Wales was no different and, in fact, it is believed that the first black person to come to Wrexham was an 18th century servant.
Unfortunately his name and life have been lost to history, a sad reflection of how black people were considered in British society.
The servant is the subject of a famous painting called John Meller’s Coachboy which still hangs in Erddig Hall in Wrexham, once owned by Joshua Edisbury the former High Sheriff of Denbighshire.
Thanks to serious debts and the threat of bankruptcy, the hall was sold to John Meller, the then Master of the Chancery.
This anonymous servant, as suggested by the title of the painting, served as one of Meller’s servants, specifically one who would load up his coach and help the coach driver.
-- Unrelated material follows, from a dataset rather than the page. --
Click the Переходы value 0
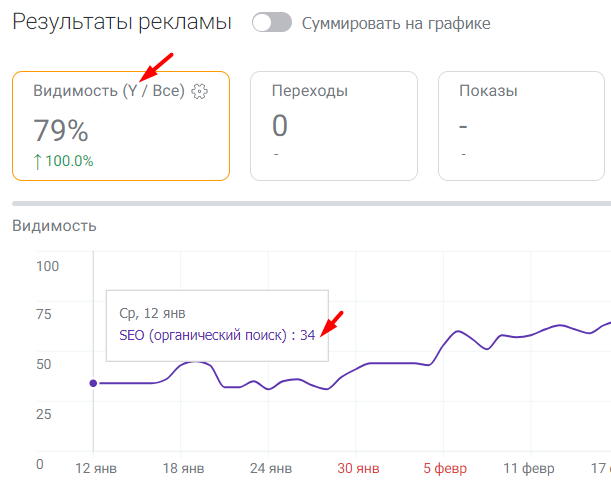 pyautogui.click(x=280, y=126)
However, despite the title of the portrait it is thought that the anonymous servant may have worked as an entertainer or musician due to the presence of the horn in his picture.
The Erddig accounts for 1719 record a payment of £5 (more than £1,100 today) to someone referenced only as “the black” while a letter from the Rector of Marchwiel to John Meller in 1721 states: “I know no reason, if the Major (Meller’s brother-in-law) send his black to me today, but that he may be christened this morning.”
This points to evidence of the servant’s presence at Erddig, suggesting that he was in Meller’s employment.
However, more recent research and study of the boy’s uniform, showed adequately in the portrait, suggests that it came from the late 18th century and thus was not painted in Meller’s time.
This suggests that the painting was commissioned or acquired by Philip Yorke, a later owner of Erddig, to commemorate a particular servant who had stuck in the memories of residents.
Meller died childless and his possessions including the hall and painting were passed onto his nephew Simon Yorke.
The painting was then added to the collection of Simon’s cousin Philip Yorke, becoming part of a famous collection of servant portraits at Erddig.
Yorke added text to the painting, detailing the hardships of the coachman in the picture, as well as the influence of the famous emancipator William Wilberforce (1759–1833) in challenging the transatlantic slave trade.
In the top left corner of the frame are the words John Hanby, aged 25, although these words were later overpainted.
Whether the servant’s name was John Hanby, we will never know, but the famous portrait and its context is the closest thing we have as to a record of Wrexham’s first black resident.
It is also a reflection of how society treated ethnic minorities in Britain and how we must never forget the racial issues and inequalities that have plagued us.